Quadrivium • Elizabeth A. Baker • AEROCADE 008 (118:00)
Elizabeth A. Baker, based in St. Petersburg, Florida, refers to herself as a “New Renaissance Artist,” which means in part that she works in a variety of forms and media. A 16-page zine accompanying this release includes her poetry and art, and it helps to put her work in a broad perspective. It also includes a “Manifesto” in which Baker decries exclusivity in the presentation and dissemination of modern concert music (and art in general), and in which she observes that such exclusivity can be created unintentionally by well-meaning promoters who try to attract new audiences with “trendy” or “curated” experiences. This resonates with me, and not just because “curated” has lately become my least favorite buzzword! “Art,” she writes, “belongs to all mankind.” Right on.

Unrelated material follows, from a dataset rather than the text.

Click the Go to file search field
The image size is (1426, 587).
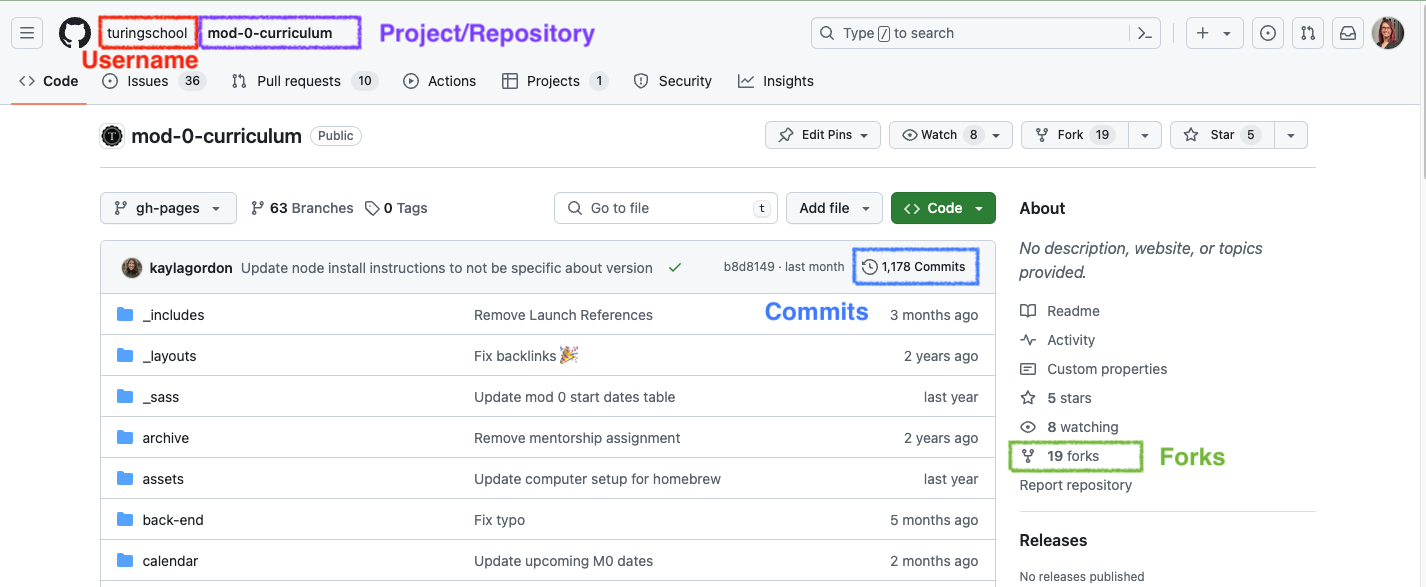pos(665,208)
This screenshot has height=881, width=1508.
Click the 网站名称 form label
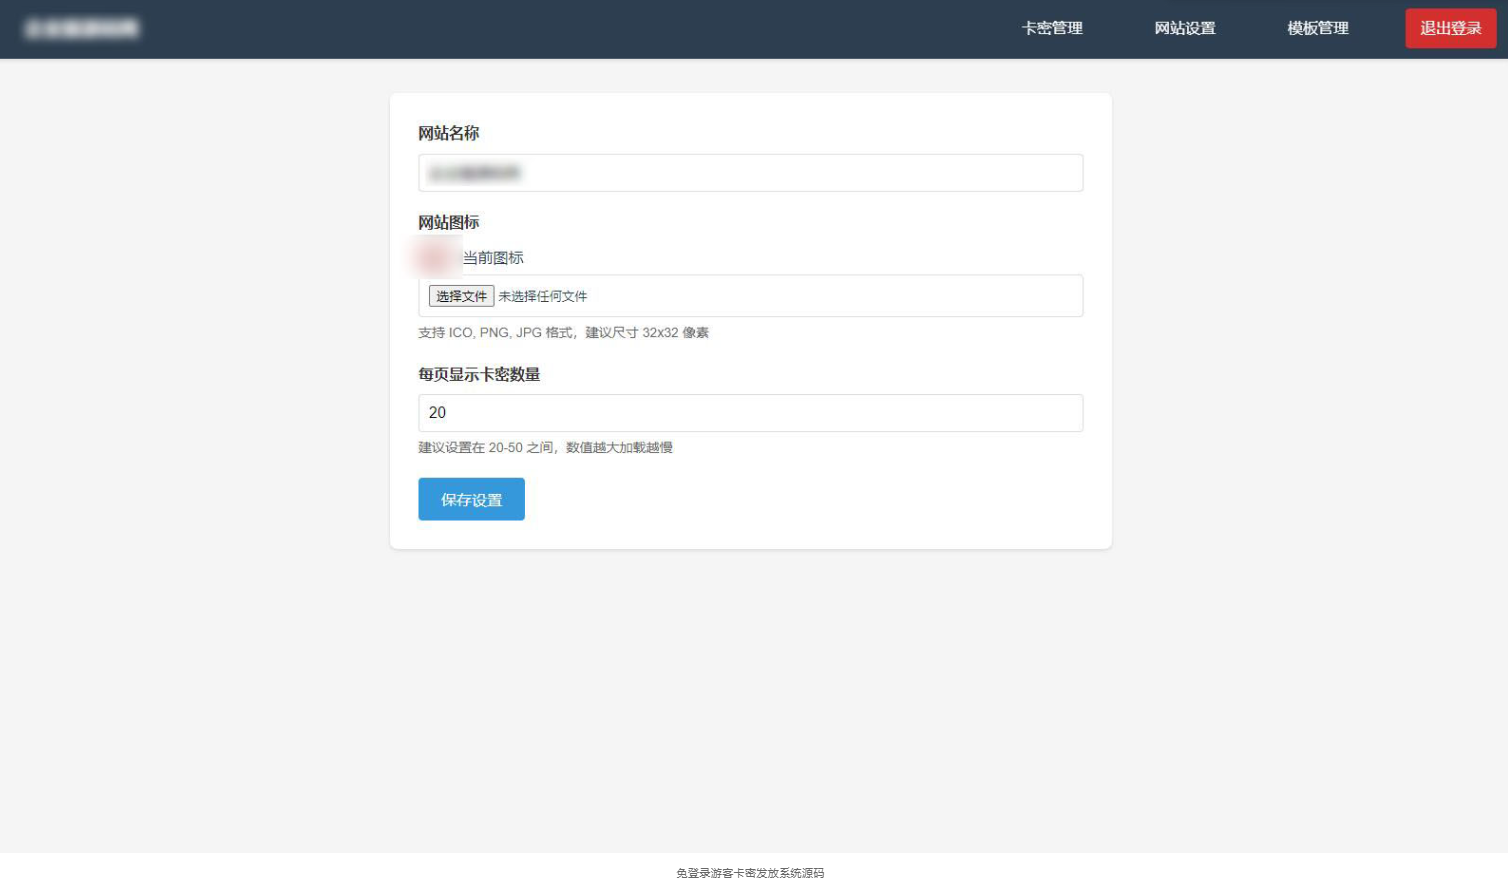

Baker, who is now 29, is a graduate of St. Petersburg College’s Music Industry Recording Arts program; she started out as a classical guitarist before discovering her true creative voice, in which the piano plays a central role. Quadrivium is the latest of several commercial releases (available, like Quadrivium, on Bandcamp), and the most varied yet in both instrumentation and style. An early, all-piano collection is called Imperfect Improvisations for Possible Probable Ghost Listeners, and some of the music on that release sounds eerily like Debussy, or like Scriabin on Quaaludes. Quadrivium is nothing like that. Its first half, while devoted to the piano, opens with the Minimalist and tightly controlled Sashay by Nathan Anthony Corder, and continues with Baker’s own works, looser and more improvisational in style, which call for the piano to be prepared in different ways. The title Command Voices, used in two of these works, alludes to the voices heard by individuals experiencing psychosis. These voices direct them to behave in certain ways, including in ways that can cause harm to the individual or to the community. One of the implements used in these works is a vibrator—yes, that kind of vibrator. (The feminist implications of that are fascinating.) The second half is devoted to works in which electronics and spoken word feed off each other, and here Quadrivium takes on an appealingly science-fictionish vibe—a little William Gibson and a little Samuel Delany. Baker addresses social issues, such as the transactional nature of love in the digital age, and the alienation of the “silent webcrawler,” sometimes electronically altering her voice to emphasize that alienation. A recitation of URLs and IP addresses, punctuated by a slow and stuttering electronic heartbeat, is chilling. Baker is a talented composer and performer, and Quadrivium, taken as a whole, is a pretty impressive release for someone still so young. Perhaps Baker will be the Pauline Oliveros of her generation, and perhaps she will be more than that.
Quadrivium also is available as a digital download from Bandcamp, where you can buy the CD, and a separate copy of the zine, if you so desire. It’s not easy listening in any sense of that phrase, but its difficulties are anything but gratuitous. Adventurous listeners might find it to be a provocative and intriguing ride.